Game of Thrones is over, everybody. UH. OH. What will we all do? What happens on a Monday now? Do we all just stand in our living rooms, licking condensation off the windows, hand gripped around the remote, pointing it out onto the street, tear-ducts completely depleted, wheezing like a kettle?
Yes, that is all you can do – there is no other activity that is possibly worth your time. At least not until next year, anyway, when Sky’s new fantasy series, Britannia, hits screens.
It’s a nine-part series that focuses on Celtic mythology, and the fight between the Druids, the Celts and the Romans as they battle to take control of Britannia. Obviously, as Game of Thrones is so popular, expect this to contain lots of heads getting crushed, some very satisfying swearing and probably a brother and a sister banging for some reason. Oh and maybe a fucking dragon just for the sod of it.
The show’s writer is Jez Butterworth, who you might know as the guy behind Spectre, and the cast is solid: Kelly Reilly (Eden Lake), David Morrissey (The Walking Dead), Zoë Wanamaker (erm, My Family) and Mackenzie Crook as a weird, pale, zombie-looking creature. So a bit like Gareth Keenan again, I guess.

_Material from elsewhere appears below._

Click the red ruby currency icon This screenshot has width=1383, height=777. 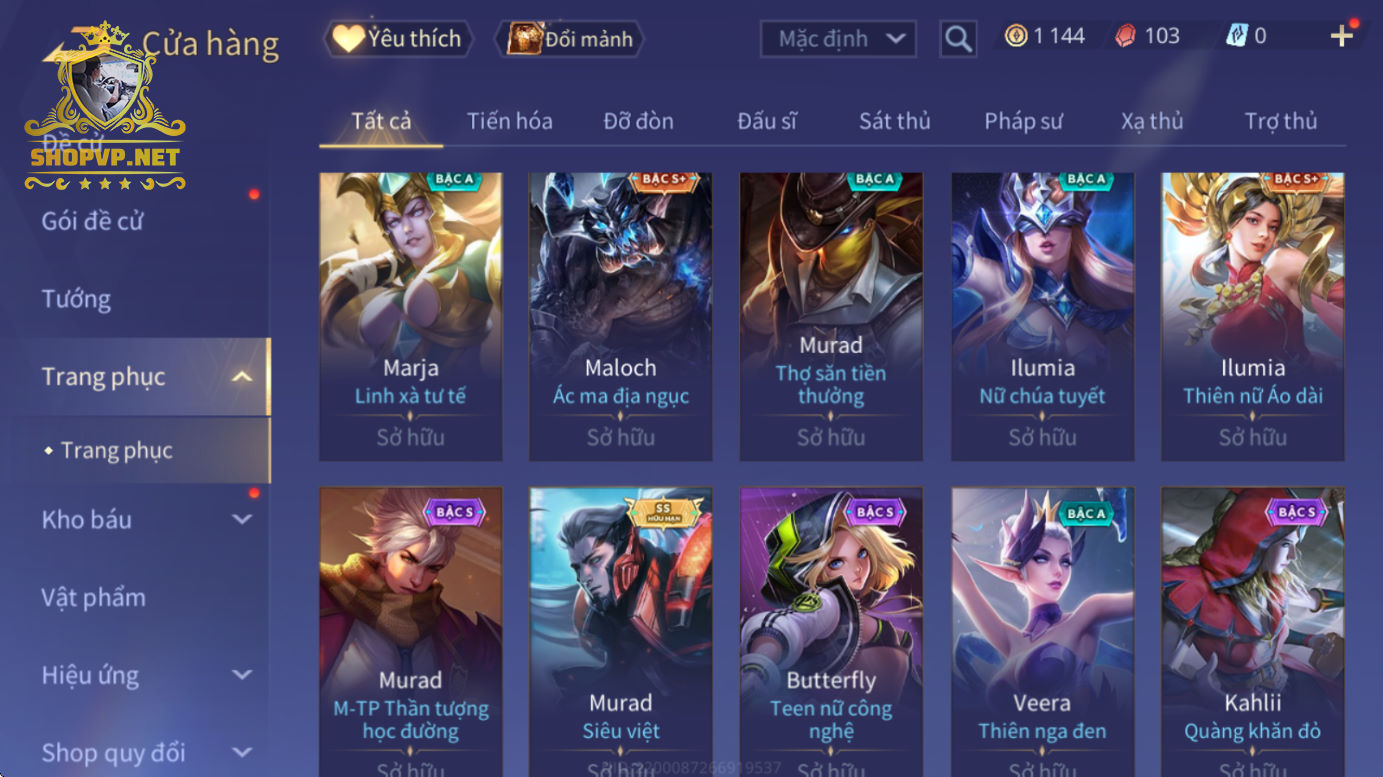pyautogui.click(x=1125, y=36)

Sky haven’t given a concrete release date yet, but expect to see it early next year sometime, and expect to talk about it around the water-cooler every Tuesday.
Or not? Does anybody ever talk around the water-cooler anymore? I’m in and out quick-sharp, if I’m honest. I don’t talk to anybody in the kitchen.
People talk to me sometimes, but it’s usually just to say:
“Is that a fucking mackerel salad again you rude arsehole?”